Cladistic language concepts

Roger Wright Roger.Wright at liverpool.ac.uk
Mon Oct 12 13:07:58 UTC 1998


----------------------------Original message----------------------------
 
 
On Fri, 9 Oct 1998, Isidore Dyen wrote:
 
>----------------------------Original message----------------------------
>I will take up only one point, the one regarding social resistance to
>change based on the desire to maintain identity. The facts seem to
>indicate that such resistance is usually coupled with some other basis of
>resistance such as a political, religious, or economic motivation. The
>complication is that such resistance tends to disappear with the
>disappearance of the motivation.
 
 
Sometimes it seems, to us looking back, like unnecessary resistance, at
other times it seems like unnecessary innovation. But at the period
concerned, it usually takes the form of a motivated choice between
existing variants. Malkiel, for example, pointed to several cases in
which sixteenth-century Portuguese had two variants available (in
morphology or phonetics, but it also applies to vocabulary), both
indigenous, and they - perhaps consciously - chose the one that was
least like Spanish, asserting their identity that way.

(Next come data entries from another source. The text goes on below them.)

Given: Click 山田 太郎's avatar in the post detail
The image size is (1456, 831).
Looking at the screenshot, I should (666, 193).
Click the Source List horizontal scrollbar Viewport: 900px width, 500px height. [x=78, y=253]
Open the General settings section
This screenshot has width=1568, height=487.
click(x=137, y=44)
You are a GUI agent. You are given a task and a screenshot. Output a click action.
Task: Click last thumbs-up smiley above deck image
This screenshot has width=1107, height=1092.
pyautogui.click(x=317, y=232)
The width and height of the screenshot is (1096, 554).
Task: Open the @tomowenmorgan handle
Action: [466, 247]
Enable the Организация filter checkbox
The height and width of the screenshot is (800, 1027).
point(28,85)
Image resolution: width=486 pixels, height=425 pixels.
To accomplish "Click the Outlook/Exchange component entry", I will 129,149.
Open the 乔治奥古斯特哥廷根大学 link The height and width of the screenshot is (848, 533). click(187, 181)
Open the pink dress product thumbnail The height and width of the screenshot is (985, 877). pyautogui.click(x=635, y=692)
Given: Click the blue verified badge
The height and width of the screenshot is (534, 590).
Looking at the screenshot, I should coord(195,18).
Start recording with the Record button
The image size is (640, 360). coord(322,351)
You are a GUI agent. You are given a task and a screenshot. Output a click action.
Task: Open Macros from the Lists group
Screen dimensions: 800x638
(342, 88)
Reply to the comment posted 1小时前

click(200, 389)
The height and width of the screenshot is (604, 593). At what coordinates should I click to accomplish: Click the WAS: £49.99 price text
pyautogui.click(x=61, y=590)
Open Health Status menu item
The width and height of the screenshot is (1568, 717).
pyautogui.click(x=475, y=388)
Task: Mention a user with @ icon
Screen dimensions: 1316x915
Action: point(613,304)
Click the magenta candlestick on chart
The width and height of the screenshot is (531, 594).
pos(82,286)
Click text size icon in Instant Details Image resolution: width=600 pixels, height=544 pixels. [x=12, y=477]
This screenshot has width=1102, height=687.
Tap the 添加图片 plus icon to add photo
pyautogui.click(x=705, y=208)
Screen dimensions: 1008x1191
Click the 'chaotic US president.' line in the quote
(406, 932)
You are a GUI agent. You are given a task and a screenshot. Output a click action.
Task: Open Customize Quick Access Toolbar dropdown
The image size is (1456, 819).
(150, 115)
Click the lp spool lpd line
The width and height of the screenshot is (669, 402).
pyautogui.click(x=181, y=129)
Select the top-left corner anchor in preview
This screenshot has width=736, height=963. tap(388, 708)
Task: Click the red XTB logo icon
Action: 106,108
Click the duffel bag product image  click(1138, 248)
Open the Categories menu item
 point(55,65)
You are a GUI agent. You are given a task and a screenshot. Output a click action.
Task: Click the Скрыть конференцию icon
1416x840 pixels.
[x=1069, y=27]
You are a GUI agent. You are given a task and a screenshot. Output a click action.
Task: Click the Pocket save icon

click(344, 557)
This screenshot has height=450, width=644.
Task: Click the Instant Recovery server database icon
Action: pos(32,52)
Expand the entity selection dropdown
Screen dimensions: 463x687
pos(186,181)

Well, sometimes
they chose the least evolved variant (thereby appearing to be resistant
to change) and sometimes thereby they chose the most evolved (thereby
appearing to be changing more than expected) but in neither case was the
choice of variant based on relative archaism. But it doesn't look as
if they chose forms, archaic or innovative, that didn't actually
exist at all at the time; it was a choice between already existing
variants. This train of thought and motivated choice of variants is
still happening within the non-Castilian regions of Spain, particularly
in vocabulary; where Catalan, or Galician, has two words that are for
practical purposes synonymous, one of which is like the Castilian word
for the same meaning and the other of which is not, the dictionaries and
the standardizers of Catalan and of Galician have tended to prefer the
one that isn't like Castilian. (In order to annoy the Castilians, but of
course in practice it just annoys many Catalans and Galicians, since the
Castilians couldn't care less). This is known as "diferencialismo".